Whose goals? Your goals

  • Do you dream of fame and fortune like JK Rowling enjoys? That might be nice, but her writing journey belongs to her just like yours belongs to you. Don’t rule out producing five best sellers in the next five years if that’s your aim, but remember that good writing comes from authenticity. So cast away others’ expectations, stop worrying about what the market claims it wants (which would likely be outdated by the time you produced something similar, if you could that is), forget about proving yourself to your parents or whoever, and look inside yourself to discover what writing means to you. Write for that reason and persist. Relentlessly. Be you.
  • Remember, few people are instant successes. Often, many years of learning and hard work sits behind such myths.
  • Finally, understand that one person’s success is another’s failure. This is why you must define success for yourself. At the end of the day, once the flashbulbs dim, even JK Rowling has to sit down alone and create a book she’s happy with.

Yes, but…

  • There’s always another hill to climb with writing—the next story, the next competition, a better publisher etc.. When you achieve something celebrate it.
  • To do this, monitor your progress.
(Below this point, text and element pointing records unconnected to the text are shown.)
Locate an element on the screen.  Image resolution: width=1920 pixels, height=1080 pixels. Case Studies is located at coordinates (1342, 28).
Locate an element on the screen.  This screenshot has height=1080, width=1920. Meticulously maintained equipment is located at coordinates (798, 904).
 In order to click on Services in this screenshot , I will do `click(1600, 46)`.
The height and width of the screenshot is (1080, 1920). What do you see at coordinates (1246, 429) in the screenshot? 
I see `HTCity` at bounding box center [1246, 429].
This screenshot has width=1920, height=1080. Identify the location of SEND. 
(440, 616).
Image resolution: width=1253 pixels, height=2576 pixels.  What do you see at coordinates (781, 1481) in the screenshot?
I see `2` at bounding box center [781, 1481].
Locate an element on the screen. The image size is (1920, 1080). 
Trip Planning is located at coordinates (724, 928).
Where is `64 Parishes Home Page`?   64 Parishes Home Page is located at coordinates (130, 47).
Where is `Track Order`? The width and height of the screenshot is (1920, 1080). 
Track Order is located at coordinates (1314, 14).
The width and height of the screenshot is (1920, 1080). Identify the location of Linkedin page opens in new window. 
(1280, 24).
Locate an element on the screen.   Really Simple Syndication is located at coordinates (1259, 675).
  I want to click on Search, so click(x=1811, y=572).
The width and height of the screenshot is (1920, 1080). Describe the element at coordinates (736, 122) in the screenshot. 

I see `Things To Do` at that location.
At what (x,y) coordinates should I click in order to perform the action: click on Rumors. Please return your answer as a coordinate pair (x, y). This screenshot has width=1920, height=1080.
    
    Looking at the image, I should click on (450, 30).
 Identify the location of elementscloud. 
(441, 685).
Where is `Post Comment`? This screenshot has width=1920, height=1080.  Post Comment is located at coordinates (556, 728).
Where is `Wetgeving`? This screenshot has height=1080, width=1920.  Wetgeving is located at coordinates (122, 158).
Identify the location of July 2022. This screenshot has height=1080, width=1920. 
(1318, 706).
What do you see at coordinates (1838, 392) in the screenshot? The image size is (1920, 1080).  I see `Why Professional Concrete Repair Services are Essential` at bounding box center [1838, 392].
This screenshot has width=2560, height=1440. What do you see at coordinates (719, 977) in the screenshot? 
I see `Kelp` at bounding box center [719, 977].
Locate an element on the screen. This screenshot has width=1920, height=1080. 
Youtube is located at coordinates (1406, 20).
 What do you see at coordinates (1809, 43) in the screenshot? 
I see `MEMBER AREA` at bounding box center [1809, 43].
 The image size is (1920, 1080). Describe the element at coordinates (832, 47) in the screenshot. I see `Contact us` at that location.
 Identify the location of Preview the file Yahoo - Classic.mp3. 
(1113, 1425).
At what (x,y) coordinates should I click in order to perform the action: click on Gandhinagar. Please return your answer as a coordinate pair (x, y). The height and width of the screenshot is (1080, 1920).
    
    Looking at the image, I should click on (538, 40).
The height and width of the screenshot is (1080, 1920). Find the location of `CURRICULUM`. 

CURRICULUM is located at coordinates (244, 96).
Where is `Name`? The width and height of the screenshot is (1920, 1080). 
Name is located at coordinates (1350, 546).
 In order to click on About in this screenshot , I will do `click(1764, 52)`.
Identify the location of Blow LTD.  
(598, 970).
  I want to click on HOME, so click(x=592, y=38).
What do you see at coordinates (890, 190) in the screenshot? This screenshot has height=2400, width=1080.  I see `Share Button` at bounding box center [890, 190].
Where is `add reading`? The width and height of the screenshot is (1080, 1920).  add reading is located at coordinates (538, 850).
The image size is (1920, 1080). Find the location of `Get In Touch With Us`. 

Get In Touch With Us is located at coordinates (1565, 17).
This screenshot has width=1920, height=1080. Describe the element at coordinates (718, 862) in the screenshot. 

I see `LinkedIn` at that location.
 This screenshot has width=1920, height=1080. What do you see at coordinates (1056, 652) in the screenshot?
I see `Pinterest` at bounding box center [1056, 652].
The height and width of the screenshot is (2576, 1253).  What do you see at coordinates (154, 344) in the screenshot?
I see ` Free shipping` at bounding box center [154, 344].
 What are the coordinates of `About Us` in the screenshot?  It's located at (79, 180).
Break it up into bite sized achievements that you can celebrate along the way. Did you write 1k words each week for the last 8 weeks like you planned?  Tick. Did you do a course on character building and bring yours to life? Yay. Did you approach five publishers like planned even if though didn’t hear back from the first two? Brave. Did you enjoy the  writing process? Well done. Did you get lost in your love of language, or did the characters carry you away to unexpected places? Wondrous!

Learn to fail well

  • Failure is a binary concept that requires success as its polar opposite. Failure and success are thus abstract and arbitrary. We’ve already seen how definitions can vary wildly. Don’t let your beliefs about them stall or stop you. They’re only ideas, which you don’t have to be bound by. Change your thinking.
  • Writing requires failure
    • If we weren’t willing to fail, new territory wouldn’t  be traversed and creativity would cease to exist.
    • Don’t let the redrafting process make earlier drafts feel like failures. They’re not, they’re simply part of the process. Accept this and keep going.
    • Also, because many writers aspire towards perfection they’re bound to always fail. How can we ever succeed if we continually moved the goal posts further away? Even multi-published authors are often dissatisfied with their achievements. Get off the perfection treadmill.


  • Above all, writing and publishing are about tenacity. In this post, I discuss how persistence beats talent. It can be a long process of learning your craft before you test the market to find the best, and sometimes only means to publish your work.
  • If things don’t go to plan, don’t give up. If you expected to find a traditional publisher but that didn’t work out, consider self-publishing, research a hybrid model, put your book away or begin again until you produce something your kind of publisher wants. You might also need to lower the bar. Begin slowly but surely. Tortoise, hair – remember?
  • If you do ‘fail’ to meet your goals, make use of it. Learn from it and continue writing.